**YOUR INSTRUCTIONS**
Would you restate the entries below exactly, keeping every line?

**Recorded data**
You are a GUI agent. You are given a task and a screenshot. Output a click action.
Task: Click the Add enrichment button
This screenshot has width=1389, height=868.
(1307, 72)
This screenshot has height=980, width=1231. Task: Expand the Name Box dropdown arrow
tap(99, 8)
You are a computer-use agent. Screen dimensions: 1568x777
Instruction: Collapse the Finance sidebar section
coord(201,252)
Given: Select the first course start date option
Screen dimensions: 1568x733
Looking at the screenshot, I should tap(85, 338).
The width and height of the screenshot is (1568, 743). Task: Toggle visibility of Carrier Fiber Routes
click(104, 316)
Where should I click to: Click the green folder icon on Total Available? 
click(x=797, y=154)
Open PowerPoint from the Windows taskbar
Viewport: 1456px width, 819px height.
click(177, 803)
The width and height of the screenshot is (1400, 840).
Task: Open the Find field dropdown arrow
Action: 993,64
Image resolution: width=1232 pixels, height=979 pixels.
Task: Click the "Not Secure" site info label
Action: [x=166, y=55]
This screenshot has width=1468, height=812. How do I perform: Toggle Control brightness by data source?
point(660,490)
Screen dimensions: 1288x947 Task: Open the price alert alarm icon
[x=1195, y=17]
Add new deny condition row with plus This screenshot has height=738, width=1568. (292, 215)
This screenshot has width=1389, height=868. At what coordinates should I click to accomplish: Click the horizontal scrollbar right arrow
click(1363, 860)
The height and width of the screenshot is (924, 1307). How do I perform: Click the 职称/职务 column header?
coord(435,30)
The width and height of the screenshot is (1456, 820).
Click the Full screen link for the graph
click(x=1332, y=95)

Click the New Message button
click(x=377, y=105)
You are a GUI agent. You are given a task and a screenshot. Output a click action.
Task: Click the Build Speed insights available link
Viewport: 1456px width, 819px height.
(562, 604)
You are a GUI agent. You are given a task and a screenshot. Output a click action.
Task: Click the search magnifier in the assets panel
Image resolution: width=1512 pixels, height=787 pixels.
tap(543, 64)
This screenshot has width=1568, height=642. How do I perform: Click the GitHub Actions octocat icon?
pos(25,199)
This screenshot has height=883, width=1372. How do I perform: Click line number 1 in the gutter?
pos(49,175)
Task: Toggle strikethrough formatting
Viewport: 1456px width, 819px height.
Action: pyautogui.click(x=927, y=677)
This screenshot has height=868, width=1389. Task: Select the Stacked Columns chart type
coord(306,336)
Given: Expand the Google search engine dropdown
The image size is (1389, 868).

**SOLUTION**
You are a GUI agent. You are given a task and a screenshot. Output a click action.
Task: Click the Add enrichment button
This screenshot has width=1389, height=868.
(1307, 72)
This screenshot has height=980, width=1231. Task: Expand the Name Box dropdown arrow
tap(99, 8)
You are a computer-use agent. Screen dimensions: 1568x777
Instruction: Collapse the Finance sidebar section
coord(201,252)
Given: Select the first course start date option
Screen dimensions: 1568x733
Looking at the screenshot, I should tap(85, 338).
The width and height of the screenshot is (1568, 743). Task: Toggle visibility of Carrier Fiber Routes
click(104, 316)
Where should I click to: Click the green folder icon on Total Available? 
click(x=797, y=154)
Open PowerPoint from the Windows taskbar
Viewport: 1456px width, 819px height.
click(177, 803)
The width and height of the screenshot is (1400, 840).
Task: Open the Find field dropdown arrow
Action: 993,64
Image resolution: width=1232 pixels, height=979 pixels.
Task: Click the "Not Secure" site info label
Action: [x=166, y=55]
This screenshot has width=1468, height=812. How do I perform: Toggle Control brightness by data source?
point(660,490)
Screen dimensions: 1288x947 Task: Open the price alert alarm icon
[x=1195, y=17]
Add new deny condition row with plus This screenshot has height=738, width=1568. (292, 215)
This screenshot has width=1389, height=868. At what coordinates should I click to accomplish: Click the horizontal scrollbar right arrow
click(1363, 860)
The height and width of the screenshot is (924, 1307). How do I perform: Click the 职称/职务 column header?
coord(435,30)
The width and height of the screenshot is (1456, 820).
Click the Full screen link for the graph
click(x=1332, y=95)

Click the New Message button
click(x=377, y=105)
You are a GUI agent. You are given a task and a screenshot. Output a click action.
Task: Click the Build Speed insights available link
Viewport: 1456px width, 819px height.
(562, 604)
You are a GUI agent. You are given a task and a screenshot. Output a click action.
Task: Click the search magnifier in the assets panel
Image resolution: width=1512 pixels, height=787 pixels.
tap(543, 64)
This screenshot has width=1568, height=642. How do I perform: Click the GitHub Actions octocat icon?
pos(25,199)
This screenshot has height=883, width=1372. How do I perform: Click line number 1 in the gutter?
pos(49,175)
Task: Toggle strikethrough formatting
Viewport: 1456px width, 819px height.
Action: pyautogui.click(x=927, y=677)
This screenshot has height=868, width=1389. Task: Select the Stacked Columns chart type
coord(306,336)
Given: Expand the Google search engine dropdown
The image size is (1389, 868).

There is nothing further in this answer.